# All in who ya know



## Sidecar (Nov 24, 2015)

Wish I would have known y'all before slice'n this up I think might have made changes.......idk

Reactions: Like 1 | Way Cool 1


----------



## Sidecar (Nov 24, 2015)



Reactions: Like 2 | EyeCandy! 2


----------



## David Van Asperen (Nov 24, 2015)

Looks like there will some mighty fine wood in there
Dave

Reactions: Thank You! 1


----------



## Sidecar (Nov 24, 2015)

David Van Asperen said:


> Looks like there will some mighty fine wood in there
> Dave


Try'n to learn Dave.......was turned onto this site by ol CWS and it is a dandy ! Just chuck full of good folk and VERY COOL talent....

Reactions: Agree 3


----------



## David Van Asperen (Nov 24, 2015)

@Sidecar ,
I too find this the most helpful site on the web and the best part is the members!!!! I have many times asked for help, advice, and moral support on a host of different topic and have always received straight forward assistance that has proven to be spot on. You will most likely recieve said advice with a healthy dose of humor and this is why I consider it my go to site for all things wood and more. I like you am learning and always will be I have made sawdust for many years and at times think a project turns out okay, but have a lifetime of project to yet be completed and guess I have my lifetime to work on them. I believe the founding members got it right when they developed this site and I hope and plan to help them keep it that way. You have become a part of it as well some let the saw dust fly and see what it becomes
Dave
PS is that a Norwood mill?

Reactions: Agree 1


----------



## Sidecar (Nov 24, 2015)

David Van Asperen said:


> @Sidecar ,
> I too find this the most helpful site on the web and the best part is the members!!!! I have many times asked for help, advice, and moral support on a host of different topic and have always received straight forward assistance that has proven to be spot on. You will most likely recieve said advice with a healthy dose of humor and this is why I consider it my go to site for all things wood and more. I like you am learning and always will be I have made sawdust for many years and at times think a project turns out okay, but have a lifetime of project to yet be completed and guess I have my lifetime to work on them. I believe the founding members got it right when they developed this site and I hope and plan to help them keep it that way. You have become a part of it as well some let the saw dust fly and see what it becomes
> Dave
> PS is that a Norwood mill?


You put it well Dave !! .... I'm lucky to have met one of the members here , CWS ....does outstanding work and a ball to be around ..... 

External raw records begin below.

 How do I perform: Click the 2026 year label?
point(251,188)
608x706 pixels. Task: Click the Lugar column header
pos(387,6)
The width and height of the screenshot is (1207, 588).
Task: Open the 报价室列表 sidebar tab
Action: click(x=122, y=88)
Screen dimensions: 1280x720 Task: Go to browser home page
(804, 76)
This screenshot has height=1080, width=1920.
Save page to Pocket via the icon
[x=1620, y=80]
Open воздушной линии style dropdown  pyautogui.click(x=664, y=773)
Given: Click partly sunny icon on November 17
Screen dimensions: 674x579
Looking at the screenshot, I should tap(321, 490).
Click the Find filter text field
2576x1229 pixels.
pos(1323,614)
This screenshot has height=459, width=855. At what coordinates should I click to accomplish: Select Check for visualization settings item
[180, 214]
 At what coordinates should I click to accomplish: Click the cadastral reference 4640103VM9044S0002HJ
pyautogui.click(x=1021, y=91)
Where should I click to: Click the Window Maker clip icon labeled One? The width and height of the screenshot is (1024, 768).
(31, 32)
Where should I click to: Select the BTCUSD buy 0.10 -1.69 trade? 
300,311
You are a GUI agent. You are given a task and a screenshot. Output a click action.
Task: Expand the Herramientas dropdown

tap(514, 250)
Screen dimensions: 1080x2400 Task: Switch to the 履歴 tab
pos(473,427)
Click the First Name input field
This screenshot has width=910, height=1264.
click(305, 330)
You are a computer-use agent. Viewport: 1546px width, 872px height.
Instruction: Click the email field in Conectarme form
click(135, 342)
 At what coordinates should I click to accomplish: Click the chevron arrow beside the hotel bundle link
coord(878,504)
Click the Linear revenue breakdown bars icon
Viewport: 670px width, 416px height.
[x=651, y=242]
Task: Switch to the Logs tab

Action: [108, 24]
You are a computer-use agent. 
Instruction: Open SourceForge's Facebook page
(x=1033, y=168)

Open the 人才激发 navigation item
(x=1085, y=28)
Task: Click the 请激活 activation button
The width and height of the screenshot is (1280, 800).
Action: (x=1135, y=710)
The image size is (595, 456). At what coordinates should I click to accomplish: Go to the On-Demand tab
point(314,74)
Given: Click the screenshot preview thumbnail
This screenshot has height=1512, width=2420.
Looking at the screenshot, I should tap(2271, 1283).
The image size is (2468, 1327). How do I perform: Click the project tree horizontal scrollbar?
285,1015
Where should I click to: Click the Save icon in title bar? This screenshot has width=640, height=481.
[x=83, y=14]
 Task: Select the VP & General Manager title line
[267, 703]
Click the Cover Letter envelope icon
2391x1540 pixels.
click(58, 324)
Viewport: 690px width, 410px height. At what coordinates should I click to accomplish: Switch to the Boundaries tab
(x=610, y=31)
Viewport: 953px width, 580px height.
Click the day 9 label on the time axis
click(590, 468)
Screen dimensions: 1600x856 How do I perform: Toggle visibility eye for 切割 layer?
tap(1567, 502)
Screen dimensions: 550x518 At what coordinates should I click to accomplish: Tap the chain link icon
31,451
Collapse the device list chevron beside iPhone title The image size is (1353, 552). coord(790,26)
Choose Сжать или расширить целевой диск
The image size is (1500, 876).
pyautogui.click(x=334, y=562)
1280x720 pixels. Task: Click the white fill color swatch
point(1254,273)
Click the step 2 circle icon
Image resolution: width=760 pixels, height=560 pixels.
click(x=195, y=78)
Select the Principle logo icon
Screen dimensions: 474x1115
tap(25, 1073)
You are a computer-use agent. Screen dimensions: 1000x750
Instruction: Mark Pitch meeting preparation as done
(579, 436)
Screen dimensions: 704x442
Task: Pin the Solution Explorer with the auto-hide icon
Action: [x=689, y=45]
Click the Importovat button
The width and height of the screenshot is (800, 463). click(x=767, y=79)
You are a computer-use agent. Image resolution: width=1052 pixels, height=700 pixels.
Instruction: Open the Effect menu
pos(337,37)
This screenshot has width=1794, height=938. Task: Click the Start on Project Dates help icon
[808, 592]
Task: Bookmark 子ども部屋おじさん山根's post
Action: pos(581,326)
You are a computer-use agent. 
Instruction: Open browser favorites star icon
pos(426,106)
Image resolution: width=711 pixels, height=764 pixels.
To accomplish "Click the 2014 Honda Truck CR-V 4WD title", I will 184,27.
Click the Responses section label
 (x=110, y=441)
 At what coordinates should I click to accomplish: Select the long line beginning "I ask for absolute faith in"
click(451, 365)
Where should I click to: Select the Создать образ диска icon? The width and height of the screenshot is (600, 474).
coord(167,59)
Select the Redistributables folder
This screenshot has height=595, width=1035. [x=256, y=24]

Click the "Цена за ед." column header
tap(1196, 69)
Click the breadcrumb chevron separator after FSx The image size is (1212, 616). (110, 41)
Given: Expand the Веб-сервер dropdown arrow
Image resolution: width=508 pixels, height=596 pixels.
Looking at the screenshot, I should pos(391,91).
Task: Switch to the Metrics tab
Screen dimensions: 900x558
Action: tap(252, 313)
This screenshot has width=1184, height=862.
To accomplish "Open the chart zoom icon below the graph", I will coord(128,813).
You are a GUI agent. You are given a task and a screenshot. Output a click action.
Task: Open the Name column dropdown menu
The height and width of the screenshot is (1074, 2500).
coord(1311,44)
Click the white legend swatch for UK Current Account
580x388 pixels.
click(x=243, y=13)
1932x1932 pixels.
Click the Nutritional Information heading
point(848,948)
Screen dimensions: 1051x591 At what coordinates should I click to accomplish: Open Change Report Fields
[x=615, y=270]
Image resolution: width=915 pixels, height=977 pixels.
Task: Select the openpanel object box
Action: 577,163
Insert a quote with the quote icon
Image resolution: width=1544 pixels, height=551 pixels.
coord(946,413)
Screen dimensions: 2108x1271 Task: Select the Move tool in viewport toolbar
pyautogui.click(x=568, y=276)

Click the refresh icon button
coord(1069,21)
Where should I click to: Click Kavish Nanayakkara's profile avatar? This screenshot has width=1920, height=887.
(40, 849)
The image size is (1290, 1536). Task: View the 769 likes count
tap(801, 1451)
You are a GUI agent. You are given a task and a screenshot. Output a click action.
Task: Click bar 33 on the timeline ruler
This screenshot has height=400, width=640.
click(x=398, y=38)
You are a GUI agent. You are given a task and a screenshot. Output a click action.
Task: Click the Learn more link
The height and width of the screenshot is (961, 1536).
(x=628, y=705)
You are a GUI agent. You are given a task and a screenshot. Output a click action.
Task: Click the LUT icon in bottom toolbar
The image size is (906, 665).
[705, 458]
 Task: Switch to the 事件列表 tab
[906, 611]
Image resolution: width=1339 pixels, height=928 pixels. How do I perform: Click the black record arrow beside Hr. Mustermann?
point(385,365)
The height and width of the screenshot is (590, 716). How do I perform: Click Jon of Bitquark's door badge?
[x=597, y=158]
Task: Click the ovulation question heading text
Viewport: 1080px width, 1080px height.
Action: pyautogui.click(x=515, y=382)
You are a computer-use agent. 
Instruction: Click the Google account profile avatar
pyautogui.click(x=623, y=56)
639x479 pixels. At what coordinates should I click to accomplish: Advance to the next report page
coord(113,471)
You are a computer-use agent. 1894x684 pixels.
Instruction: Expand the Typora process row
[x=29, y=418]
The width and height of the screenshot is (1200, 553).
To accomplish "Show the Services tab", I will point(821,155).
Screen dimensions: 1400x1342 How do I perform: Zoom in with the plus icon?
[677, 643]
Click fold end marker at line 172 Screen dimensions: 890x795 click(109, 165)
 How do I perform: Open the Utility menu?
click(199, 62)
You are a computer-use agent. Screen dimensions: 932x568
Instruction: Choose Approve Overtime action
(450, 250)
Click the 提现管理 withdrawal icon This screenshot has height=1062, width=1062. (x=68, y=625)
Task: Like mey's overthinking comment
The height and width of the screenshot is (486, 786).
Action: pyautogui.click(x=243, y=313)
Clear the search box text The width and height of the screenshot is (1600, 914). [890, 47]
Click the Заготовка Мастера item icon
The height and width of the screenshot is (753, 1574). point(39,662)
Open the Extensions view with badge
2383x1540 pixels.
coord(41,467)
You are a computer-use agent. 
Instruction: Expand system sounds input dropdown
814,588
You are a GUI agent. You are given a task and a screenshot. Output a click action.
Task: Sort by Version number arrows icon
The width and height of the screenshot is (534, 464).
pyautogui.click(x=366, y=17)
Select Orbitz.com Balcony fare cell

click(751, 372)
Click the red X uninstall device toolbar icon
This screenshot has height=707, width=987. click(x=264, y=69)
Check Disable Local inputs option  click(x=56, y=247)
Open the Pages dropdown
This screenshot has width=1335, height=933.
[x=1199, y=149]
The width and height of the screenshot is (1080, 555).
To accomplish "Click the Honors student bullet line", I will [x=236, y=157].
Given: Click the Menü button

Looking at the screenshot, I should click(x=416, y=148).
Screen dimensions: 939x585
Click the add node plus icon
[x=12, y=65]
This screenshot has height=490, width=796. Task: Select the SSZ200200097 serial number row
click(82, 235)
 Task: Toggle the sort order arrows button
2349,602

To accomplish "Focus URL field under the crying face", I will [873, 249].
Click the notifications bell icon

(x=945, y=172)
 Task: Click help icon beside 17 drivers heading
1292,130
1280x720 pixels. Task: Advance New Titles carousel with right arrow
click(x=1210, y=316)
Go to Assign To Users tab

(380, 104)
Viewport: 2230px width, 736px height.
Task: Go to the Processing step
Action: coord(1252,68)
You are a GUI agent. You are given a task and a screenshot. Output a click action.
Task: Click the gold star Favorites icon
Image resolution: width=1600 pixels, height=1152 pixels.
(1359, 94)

Yep its a Norwood LM 2000 I have known about it for about 6 yrsbut could not get the guy to part with it even though it was not being used......THEN came to find out he didn't own it but a fella in Cleveland did .....took a bit of track'n but got it bought right and the fun has began !


----------



## David Van Asperen (Nov 24, 2015)

I looked longingly at that mill and finally bought a EZ Boardwalk 40 ( partnered with a great guy who has the space and support equipment )
We have just begun the milling fun and I look forward to each chance I get to mill some boards, each is a treasure and more fun than I express. Stay in touch and I will watch for your next mind blowing milling experience
Dave

Reactions: Agree 1


----------



## Sidecar (Nov 24, 2015)

David Van Asperen said:


> I looked longingly at that mill and finally bought a EZ Boardwalk 40 ( partnered with a great guy who has the space and support equipment )
> We have just begun the milling fun and I look forward to each chance I get to mill some boards, each is a treasure and more fun than I express. Stay in touch and I will watch for your next mind blowing milling experience
> Dave


It's a ball ! ! Wanted one for many years .....just never could swing it...should have done it many years ago ....a very rewarding task

Reactions: Agree 2


----------